The lecture will focus on two important American artists—Willem de Kooning and Jim Dine.
Willem de Kooning (1904–1997) was one of the leading representatives of Abstract Expressionism. Born in Rotterdam, he moved to the USA and was associated with the New York School which also included Jackson Pollock, Marc Rothko, Hans Hoffmann, and other painters. Influenced by surrealism and Picasso in the beginning of his career, de Kooning is best known for his large-scale portraits and other works labeled “figurative expressionism” as opposed to geometric or purely abstract expressionism. His most famous painterly series is Woman, started in 1950, while the trope of female figure is a recurring motif throughout his practice. De Kooning has multiple solo shows to his name and remains one of the major twentieth-century artists.

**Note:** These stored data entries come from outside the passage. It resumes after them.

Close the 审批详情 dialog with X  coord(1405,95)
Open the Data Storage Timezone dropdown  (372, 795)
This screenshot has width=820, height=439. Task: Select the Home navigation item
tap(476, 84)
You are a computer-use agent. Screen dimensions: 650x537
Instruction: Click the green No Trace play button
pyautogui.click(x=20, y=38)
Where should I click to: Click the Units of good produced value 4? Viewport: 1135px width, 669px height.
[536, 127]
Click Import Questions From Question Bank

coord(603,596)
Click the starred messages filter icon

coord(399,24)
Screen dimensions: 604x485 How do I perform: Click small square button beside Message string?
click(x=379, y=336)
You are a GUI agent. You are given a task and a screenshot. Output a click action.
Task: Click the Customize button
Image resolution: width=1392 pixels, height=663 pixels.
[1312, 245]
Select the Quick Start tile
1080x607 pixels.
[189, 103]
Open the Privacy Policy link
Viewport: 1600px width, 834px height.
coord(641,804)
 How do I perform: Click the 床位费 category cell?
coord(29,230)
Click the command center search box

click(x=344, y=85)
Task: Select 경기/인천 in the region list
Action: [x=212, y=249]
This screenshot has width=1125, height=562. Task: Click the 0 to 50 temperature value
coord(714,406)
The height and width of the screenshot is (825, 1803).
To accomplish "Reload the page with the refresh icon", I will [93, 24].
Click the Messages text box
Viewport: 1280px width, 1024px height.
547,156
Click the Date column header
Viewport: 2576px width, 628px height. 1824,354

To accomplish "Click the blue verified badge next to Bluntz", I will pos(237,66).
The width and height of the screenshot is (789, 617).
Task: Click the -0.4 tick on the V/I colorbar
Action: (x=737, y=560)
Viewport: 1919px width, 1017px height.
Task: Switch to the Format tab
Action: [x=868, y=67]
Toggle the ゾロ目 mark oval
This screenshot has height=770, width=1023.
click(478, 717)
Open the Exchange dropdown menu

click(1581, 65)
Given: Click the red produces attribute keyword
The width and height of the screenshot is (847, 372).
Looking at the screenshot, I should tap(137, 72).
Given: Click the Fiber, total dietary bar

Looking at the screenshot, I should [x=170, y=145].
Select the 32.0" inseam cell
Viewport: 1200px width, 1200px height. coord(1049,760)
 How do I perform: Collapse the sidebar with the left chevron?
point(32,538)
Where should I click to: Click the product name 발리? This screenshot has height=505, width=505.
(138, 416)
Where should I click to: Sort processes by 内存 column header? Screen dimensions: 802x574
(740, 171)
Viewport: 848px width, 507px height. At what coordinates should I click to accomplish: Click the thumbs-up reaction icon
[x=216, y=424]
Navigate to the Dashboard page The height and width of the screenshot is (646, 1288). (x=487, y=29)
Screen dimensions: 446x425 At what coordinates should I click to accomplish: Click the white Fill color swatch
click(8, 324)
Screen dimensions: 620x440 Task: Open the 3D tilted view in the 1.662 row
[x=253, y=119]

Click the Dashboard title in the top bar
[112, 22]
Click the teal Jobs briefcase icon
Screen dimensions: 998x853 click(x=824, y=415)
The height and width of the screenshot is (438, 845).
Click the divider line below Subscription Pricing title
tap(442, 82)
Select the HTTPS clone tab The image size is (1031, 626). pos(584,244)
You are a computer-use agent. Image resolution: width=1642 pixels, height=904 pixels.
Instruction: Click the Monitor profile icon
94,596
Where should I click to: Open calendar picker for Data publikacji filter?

Jim Dine (b. 1935) is an American artist of the postwar generation who was involved in Happenings before turning to pop art and Neo-Dada towards the 1960s. In 1962, Dine was included in what is considered an important early pop art exhibition, New Painting of Common Objects, which featured Andy Warhol, Ed Ruscha, and Roy Lichtenstein, among others. He spent several years in London in the late 1960s. Dine’s extensive range of mediums embraces painting, prints, graphics, sculpture, poetry, performance, and various conceptual practices. His pieces, many of which are in the world’s top museum collections, are inspired by the mystery of ordinary things, symbolic and elegant at the same time.